Doubt is allowed, examination is possible,

And we soon conclude, if judge we venture,

From false physics to false dogma.

……………………….

Galileo

Me, destroy the faith, when I aggrandize worshiping!

Showing God in his work, is it insulting him?

Ah! to understand it better, it is to adore him better,

And by disfiguring it, one does a dishonor.

The heavens, according to the Bible in which

We must trust, tell us the glory of its authorship!

Well I, better than anyone, listened to their story,

And I repeated it, as I learned from what heavens said.

……………………

Can the course of a new truth be stopped?

By stopping a drop, can the river be blocked?

Believe me, respect these aspirations,

They have many impulses and many expansions

To allow a jailer to hold them prisoners.

Leave the field open to them, or woe to the barriers!

- Ah!

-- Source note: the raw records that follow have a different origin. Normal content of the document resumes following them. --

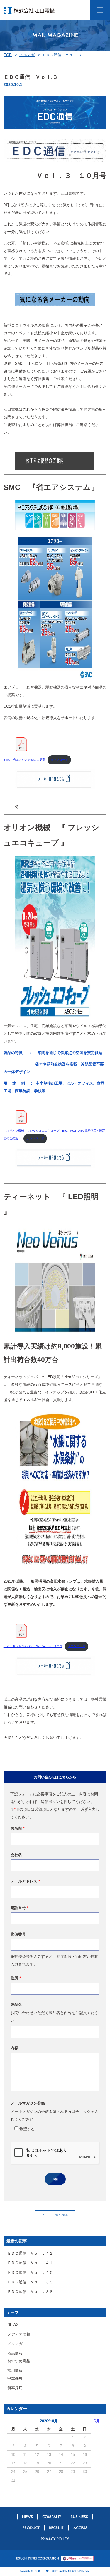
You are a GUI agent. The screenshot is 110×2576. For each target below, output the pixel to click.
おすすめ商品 (18, 2361)
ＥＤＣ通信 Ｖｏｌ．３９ (30, 2282)
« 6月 (95, 2421)
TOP (8, 55)
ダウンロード (59, 759)
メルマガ (27, 55)
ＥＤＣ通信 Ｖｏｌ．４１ (30, 2263)
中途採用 (15, 2378)
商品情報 (15, 2353)
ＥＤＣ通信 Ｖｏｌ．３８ (30, 2291)
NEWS (13, 2324)
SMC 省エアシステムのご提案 (24, 759)
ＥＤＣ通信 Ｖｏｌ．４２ (30, 2253)
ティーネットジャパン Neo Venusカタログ (33, 1646)
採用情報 (15, 2370)
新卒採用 (15, 2388)
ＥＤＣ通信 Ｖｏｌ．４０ (30, 2272)
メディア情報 (18, 2334)
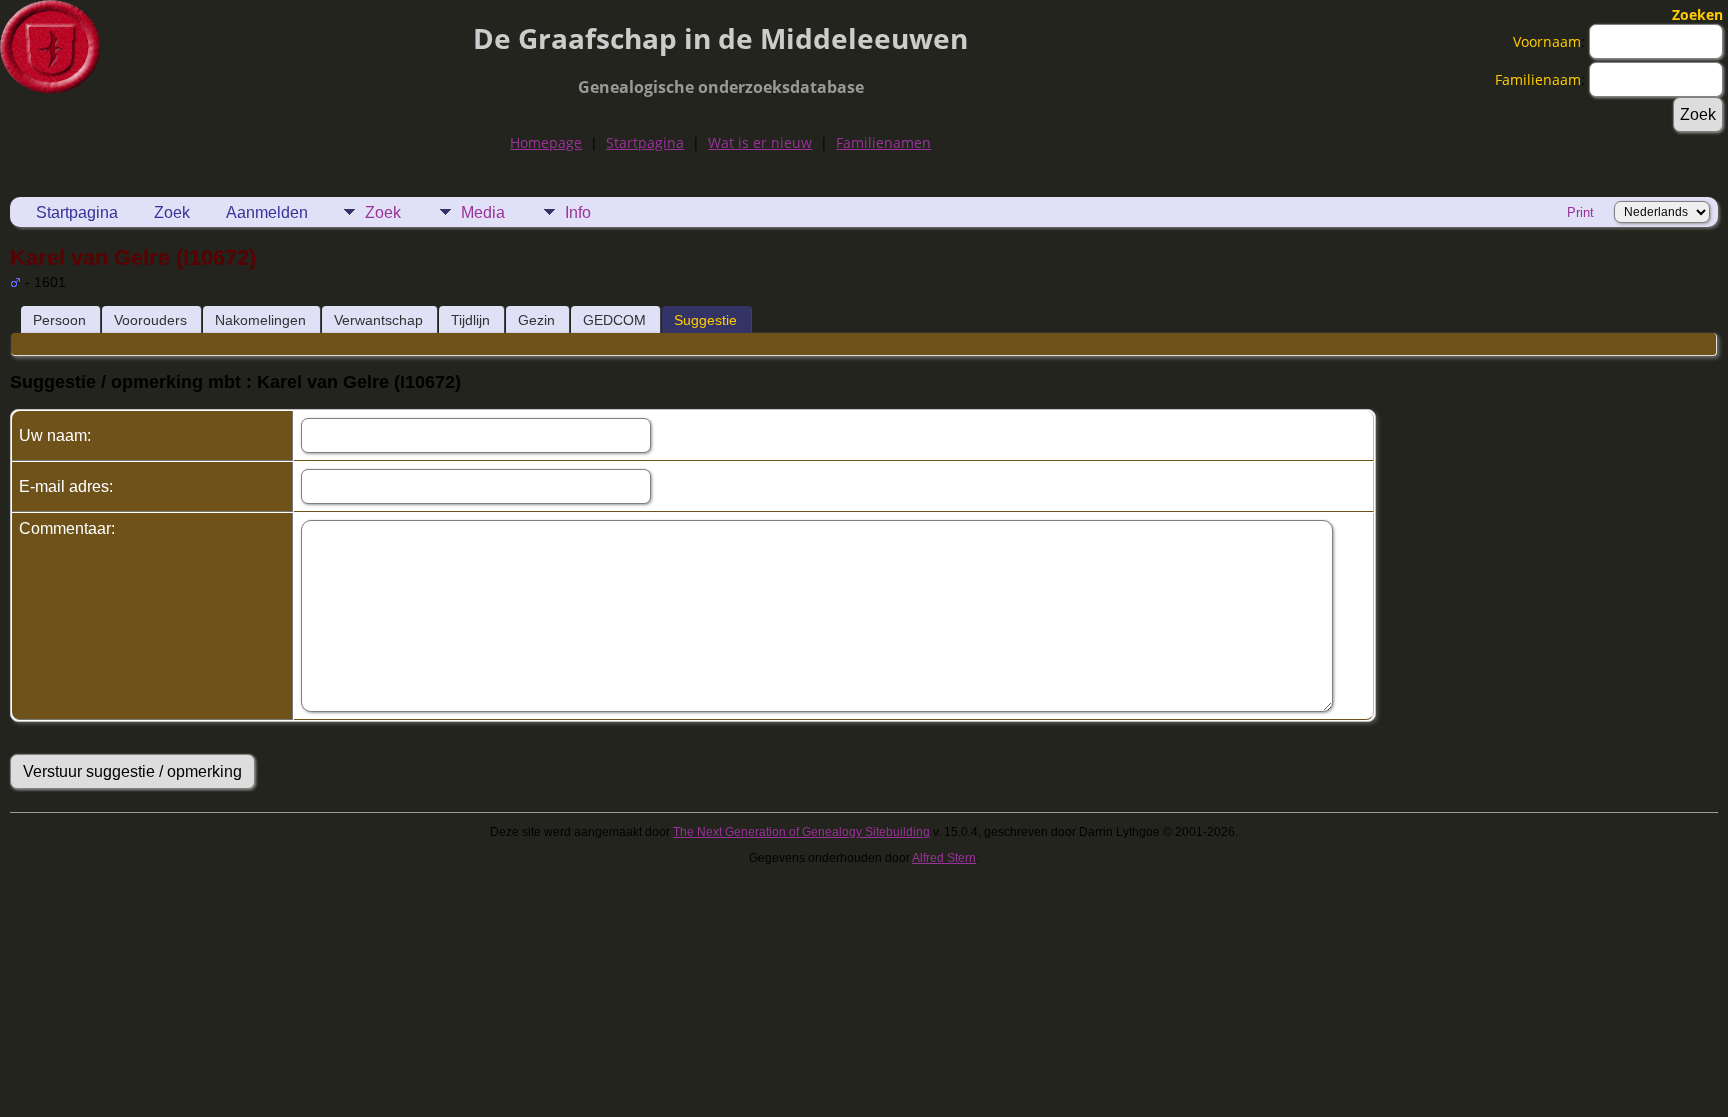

Rome, in the early days of your proscribed worship,

You said to oppose to the sword, only the spirit!

Did you only succeeded to change roles?

And you, yourself, oppose the sword to the word?

Antonia, daughter of Galileo, seeing her father proscribed, said to him:

Here is your Antigone. Yes, my pious love

Lead the outcast, conqueror of the sphinx of heaven.

Leading your staff from valley to valley,

I will say: "Give me bread for Galileo,

The one deprived of a home by the Christians,

Would have altars among pagan peoples."



Galileo probed the depths of heavens and revealed the plurality of material worlds. It was, as we have said, quite a revolution in ideas; a new field of exploration was opened to science. Spiritism comes to operate an equally great one, by revealing the existence of the spiritual world that surrounds us; thanks to that, man knows his past and his true destiny. Galileo overturned the barriers that circumscribed the universe; Spiritism inhabits and fills the void of infinite spaces. Although more than two centuries separate us from the discoveries of Galileo, many prejudices are still alive; the new emancipating doctrine encounters the same obstacles; it is attacked with the same weapons, opposed with the same arguments. By reading Mr. Ponsard's drama, we could give modern names to each of his characters. However, ill-will and persecution did not prevent Galileo's doctrine from succeeding, because it was the truth; it will be the same with Spiritism, because it is also a truth. Its detractors will be regarded, by the next generation, with the same eyes that we regard those of Galileo.



[1] Copernicus, Polish astronomer, born in Thorn (Prussian State) in 1473, died in 1543. Galileo, born in Florence in 1564, condemned in 1633, died blind in 1644. The system of Copernicus was already condemned by the Church.